Берлингейм пожал плечами.
– Об этом я…
– Постой, – приказал Лауреат, – я не закончил!
Генри, несмотря на то, что сам уговорил Эбенезера пить, был откровенно раздражён хмельным красноречием своего протеже; он отвернулся к собственному стакану, а завсегдатаи тем временем переталкивались локтями, предвкушая веселье.
– В своей опрометчивой метафоре, – заявил Эбенезер, – ты позабыл, что Праотец Адам вкусил от яблони определённого сорта. Какое знание, Тимми, есть корень и ствол всего? Какой гнусный опыт сеет в людях семена смерти? Ей-Богу, и как от тебя ускользнуло это, если ты сам сеял их по бороздкам обоих полушарий?! То было телесное знание, Тим-малыш, опыт плоти, который привёл человека к падению! Если я Адам, то я Адам Без Евы, а Адам Без Евы бессмертен и не пал. Короче говоря, сэр, моё имение потеряно, но сам я – нет, и делу конец!
– У тебя язык заплетается, – буркнул Берлингейм.

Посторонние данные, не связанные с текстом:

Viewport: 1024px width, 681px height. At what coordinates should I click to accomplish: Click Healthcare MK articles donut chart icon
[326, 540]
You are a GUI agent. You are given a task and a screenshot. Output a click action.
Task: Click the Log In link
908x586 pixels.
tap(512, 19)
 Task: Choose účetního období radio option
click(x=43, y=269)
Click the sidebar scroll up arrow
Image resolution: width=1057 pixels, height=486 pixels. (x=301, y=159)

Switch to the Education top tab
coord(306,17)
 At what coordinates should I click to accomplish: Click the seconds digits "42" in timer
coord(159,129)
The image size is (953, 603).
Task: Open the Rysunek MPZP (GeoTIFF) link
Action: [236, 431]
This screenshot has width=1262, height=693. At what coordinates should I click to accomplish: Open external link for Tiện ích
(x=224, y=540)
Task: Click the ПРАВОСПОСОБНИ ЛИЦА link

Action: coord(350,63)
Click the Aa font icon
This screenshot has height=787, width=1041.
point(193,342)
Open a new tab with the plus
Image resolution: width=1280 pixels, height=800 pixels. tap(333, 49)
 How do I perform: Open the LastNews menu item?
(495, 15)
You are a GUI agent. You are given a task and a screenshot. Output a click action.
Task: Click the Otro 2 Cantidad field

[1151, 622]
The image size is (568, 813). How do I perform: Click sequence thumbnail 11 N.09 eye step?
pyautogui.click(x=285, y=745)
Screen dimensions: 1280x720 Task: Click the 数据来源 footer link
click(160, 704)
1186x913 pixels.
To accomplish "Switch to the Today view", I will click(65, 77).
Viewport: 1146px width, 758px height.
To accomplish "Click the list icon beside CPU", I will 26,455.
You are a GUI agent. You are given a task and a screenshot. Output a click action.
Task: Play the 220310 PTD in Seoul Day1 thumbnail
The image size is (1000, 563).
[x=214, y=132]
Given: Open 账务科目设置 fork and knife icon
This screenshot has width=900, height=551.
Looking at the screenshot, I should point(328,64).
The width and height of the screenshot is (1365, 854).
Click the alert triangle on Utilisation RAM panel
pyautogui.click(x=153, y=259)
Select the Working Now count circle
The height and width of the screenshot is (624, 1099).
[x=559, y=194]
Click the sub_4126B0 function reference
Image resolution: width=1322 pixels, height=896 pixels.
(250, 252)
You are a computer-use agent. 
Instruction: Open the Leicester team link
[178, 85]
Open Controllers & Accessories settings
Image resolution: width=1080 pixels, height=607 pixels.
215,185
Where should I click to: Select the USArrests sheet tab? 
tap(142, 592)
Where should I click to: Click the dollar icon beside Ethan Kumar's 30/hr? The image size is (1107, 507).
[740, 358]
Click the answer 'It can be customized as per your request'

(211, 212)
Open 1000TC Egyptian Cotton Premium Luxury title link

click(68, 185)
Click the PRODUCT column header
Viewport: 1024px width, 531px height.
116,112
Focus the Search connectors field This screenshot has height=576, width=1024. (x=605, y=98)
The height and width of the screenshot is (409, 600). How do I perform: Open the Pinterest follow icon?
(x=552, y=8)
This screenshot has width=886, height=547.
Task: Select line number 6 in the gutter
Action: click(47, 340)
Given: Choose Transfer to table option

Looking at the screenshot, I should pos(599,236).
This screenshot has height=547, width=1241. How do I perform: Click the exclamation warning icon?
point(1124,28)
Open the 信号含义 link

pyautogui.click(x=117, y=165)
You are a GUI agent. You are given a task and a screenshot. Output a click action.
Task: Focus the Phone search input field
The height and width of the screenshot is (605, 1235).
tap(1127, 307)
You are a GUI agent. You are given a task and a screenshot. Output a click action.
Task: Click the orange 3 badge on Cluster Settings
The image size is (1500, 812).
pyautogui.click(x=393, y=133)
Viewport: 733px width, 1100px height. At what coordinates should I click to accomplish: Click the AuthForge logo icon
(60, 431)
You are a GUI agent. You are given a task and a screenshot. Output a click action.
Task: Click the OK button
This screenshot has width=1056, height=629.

– Посмотрите на него, граждане Дорсета! – вскричал Лауреат и более или менее точно указал на Генри одной рукой, другой опрокидывая стакан. – Ecce signum! Finem respice![260] Если знание – грех и смерть, как говорит Писание, то вот он, Фауст плоти – сам Люцифер!
– Ба, поэт, вы слишком далеко заходите, – предостерёг плантатор. – Не на бестолкового квакера нападаете.
Неудовольствие подтвердили ещё несколько человек; кое-кто даже перебрался украдкой от стойки к соседним столам, откуда можно было наблюдать без риска быть принятыми за участников.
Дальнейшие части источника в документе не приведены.